| HN Mirror

I am very curious how you are going to get SQLite working with piping, especially on extract... It's pretty common to do stuff like "curl ... | tar xvf -", so that you can start extraction the moment first kilobyte of data arrives. This really saves a lot of time, as disk + network work in parallel.

A less common tar's feature is packing on compress -- stuff like "ssh remote tar cvf - ... > local-file.tar", which skips temporary file on remote machine, and also saves lots of time in transfer.

But for both of those, sqlite's "memory" won't help you there - memory or not, you still need to have the entire file to read it. So if you just store file contents in the sql database, then you have to fetch everything up to the latest byte before you can get any data out.

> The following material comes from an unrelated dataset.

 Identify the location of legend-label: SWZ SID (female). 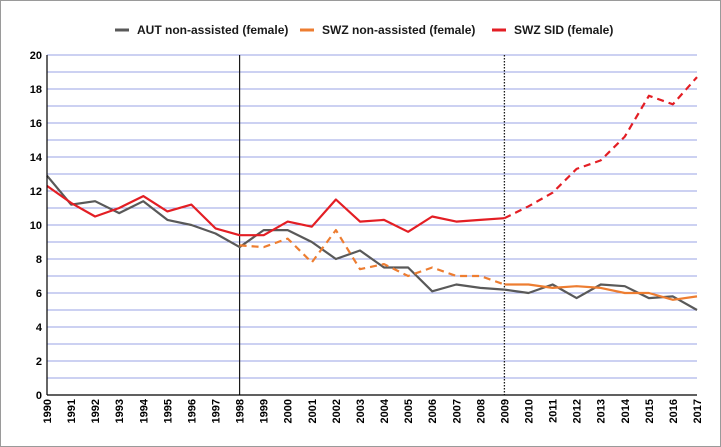
(564, 30).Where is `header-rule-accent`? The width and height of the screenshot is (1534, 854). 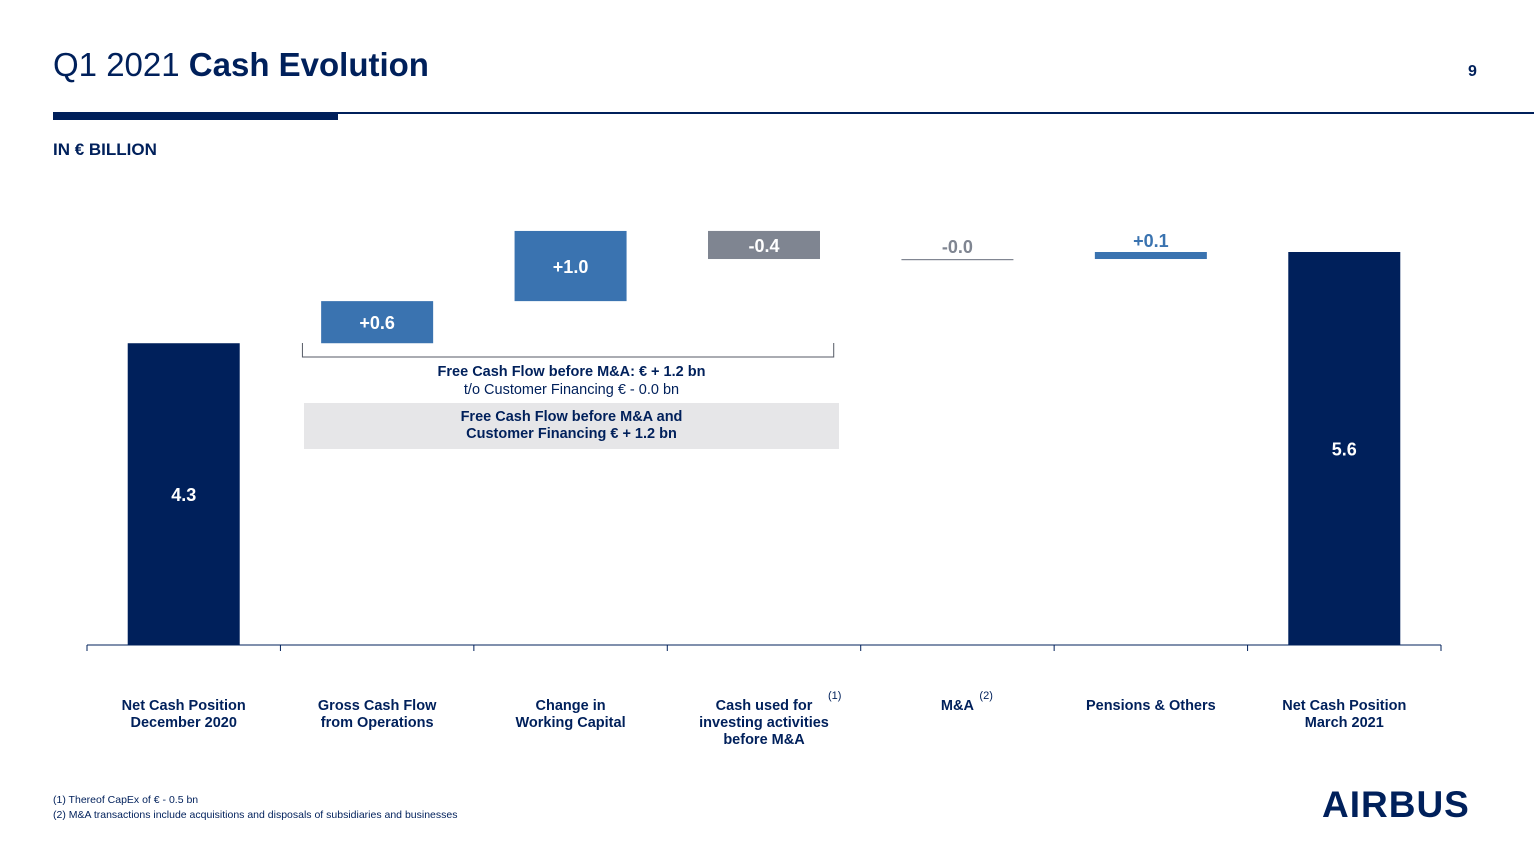
header-rule-accent is located at coordinates (196, 116).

Maybe you can have index in sqlite, and append data as-is... but where would you put that index?

if you put it in front (like squashfs), you need to produce entire metadata before writing first data byte.. and that should include compressed sizes too (assuming you want to support random extraction), which means you cannot stream file out until you finish compressing all the data. And also sometimes you will not be able to add files to the archive without rewriting the whole archive (if the index grows and you didn't leave enough padding). This might be OK, but definitely should be mentioned.

If you put it at the end (like zip), you will be able to stream file out during compression, but fast decompression would be impossible. Also, you'll forego any sqlite transitional guarantees - since the database will be created in-memory, and only written at the very end once all the files are written.

So frankly, I don't see how you can win on a streaming front, unless you really have a custom format and "sqlite3" is just a small part of it.

(Another problem is there is not even a short spec - how is sqlite3 used, what is your schema, and so on. And I am sorry, but I am not going to read the source code just to figure this stuff out).